Curtis Brooks

Profile
- Position: Defensive tackle

Personal information
- Born: February 6, 1998 (age 28) Danville, Virginia, U.S.
- Listed height: 6 ft 2 in (1.88 m)
- Listed weight: 287 lb (130 kg)

Career information
- High school: George Washington (Danville)
- College: Cincinnati (2016–2021)
- NFL draft: 2022: 6th round, 216th overall pick

Career history
- Indianapolis Colts (2022)*; Tennessee Titans (2022)*; Washington Commanders (2023); St. Louis Battlehawks (2025)*;
- * Offseason or practice squad member only

Awards and highlights
- First-team All-AAC (2021);
- Stats at Pro Football Reference

= Curtis Brooks =

American football player (born 1998)

Curtis Brooks (born February 6, 1998) is an American professional football defensive tackle. He played college football for the Cincinnati Bearcats. He was selected in the 6th round of the 2022 NFL draft by the Indianapolis Colts.

==Professional career==

Pre-draft measurables
| Height | Weight | Arm length | Hand span | 40-yard dash | 10-yard split | 20-yard split | 20-yard shuttle | Three-cone drill | Vertical jump | Broad jump | Bench press |
| 6 ft 2 in (1.88 m) | 287 lb (130 kg) | 31+7⁄8 in (0.81 m) | 10 in (0.25 m) | 4.90 s | 1.74 s | 2.88 s | 4.44 s | 7.40 s | 35.5 in (0.90 m) | 9 ft 5 in (2.87 m) | 33 reps |
All values from Pro Day

===Indianapolis Colts===
Brooks was selected by the Indianapolis Colts in the sixth round (216th overall) of the 2022 NFL draft. He was waived on August 30, 2022, and signed to the practice squad the next day. He was released on December 19, 2022.

===Tennessee Titans===
Brooks signed with the practice squad of the Tennessee Titans on January 4, 2023. On January 10, he signed a reserve/future contract with the team. Brooks was waived by the Titans on July 26.
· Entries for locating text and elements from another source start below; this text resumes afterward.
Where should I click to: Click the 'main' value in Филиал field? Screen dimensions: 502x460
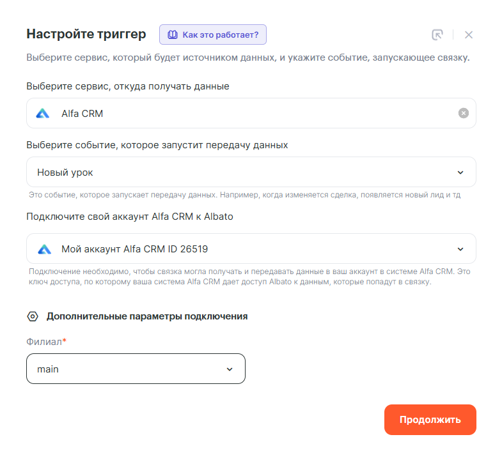point(48,369)
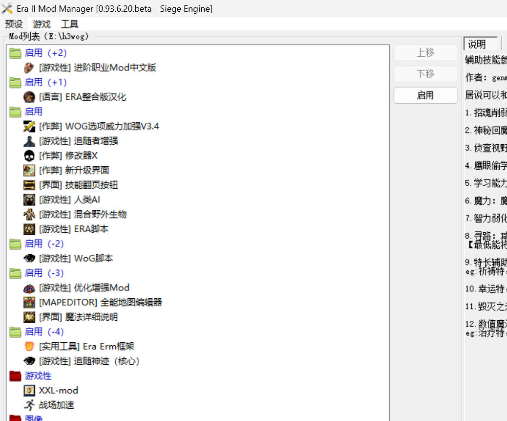Viewport: 507px width, 421px height.
Task: Click the XXL-mod icon
Action: coord(29,390)
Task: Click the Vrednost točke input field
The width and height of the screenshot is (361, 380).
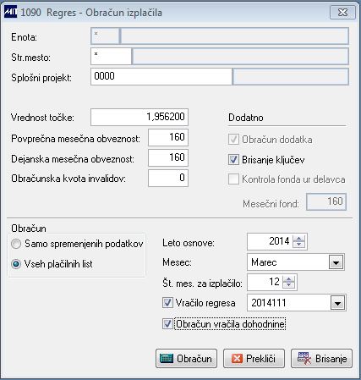Action: 139,117
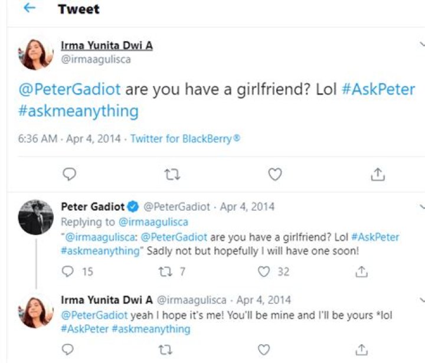Screen dimensions: 425x363
Task: Share Peter Gadiot's reply
Action: click(x=362, y=272)
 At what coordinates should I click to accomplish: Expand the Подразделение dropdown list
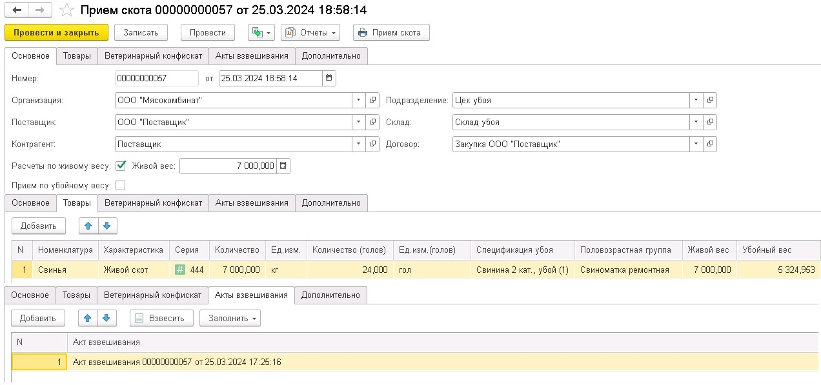(695, 101)
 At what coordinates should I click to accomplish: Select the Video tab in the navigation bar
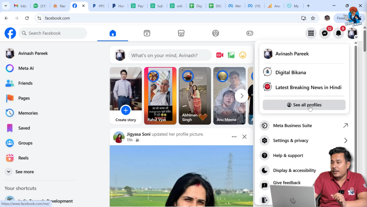147,33
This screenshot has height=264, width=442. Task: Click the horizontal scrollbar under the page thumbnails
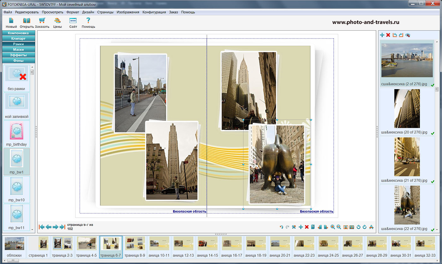coord(13,261)
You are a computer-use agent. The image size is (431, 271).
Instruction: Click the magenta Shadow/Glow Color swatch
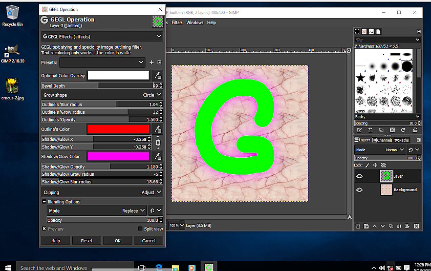[x=118, y=156]
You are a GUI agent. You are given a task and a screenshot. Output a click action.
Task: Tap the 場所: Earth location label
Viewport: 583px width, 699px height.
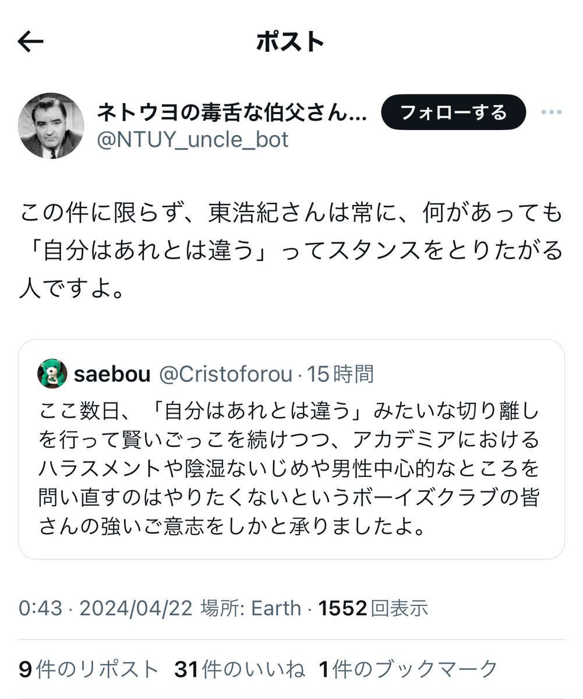pos(251,609)
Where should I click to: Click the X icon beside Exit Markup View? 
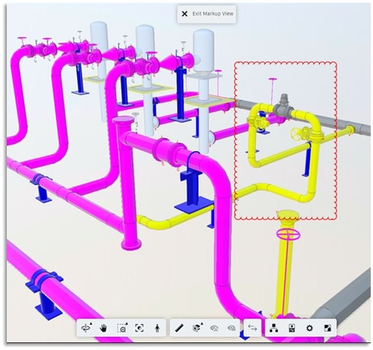point(184,14)
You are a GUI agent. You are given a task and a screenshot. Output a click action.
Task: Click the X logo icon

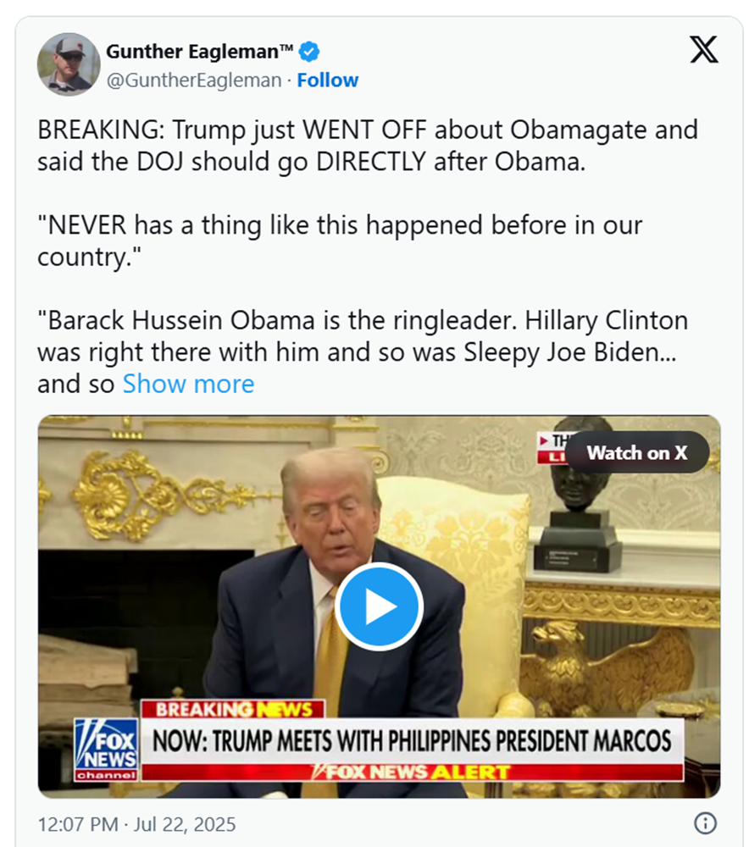tap(703, 50)
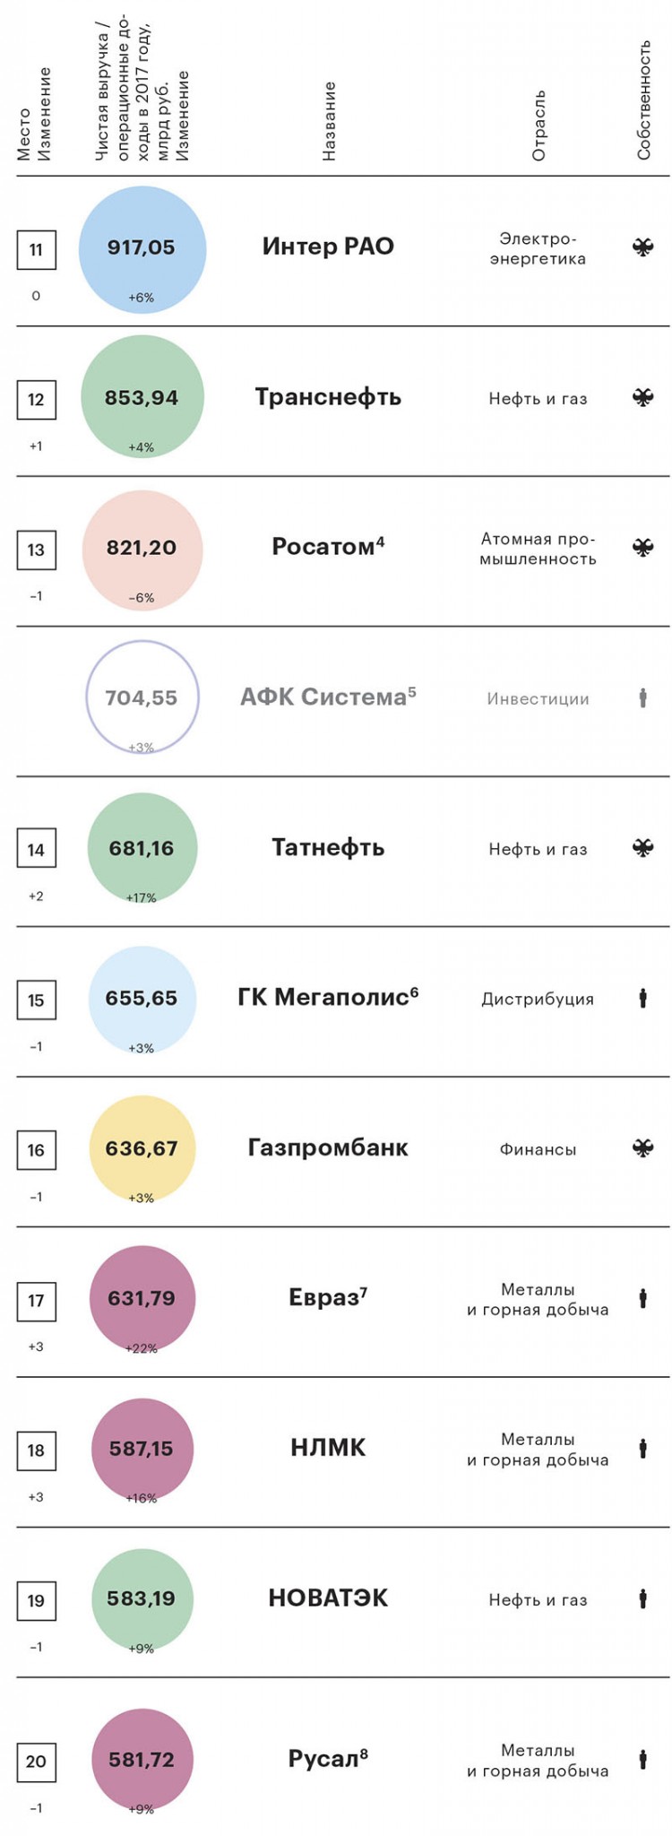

===Washington Commanders===
On August 3, 2023, Brooks signed with the Washington Commanders. He was placed on injured reserve five days later.

=== St. Louis Battlehawks ===
On March 3, 2025, Brooks signed with the St. Louis Battlehawks of the United Football League (UFL). He was released on March 20, 2025.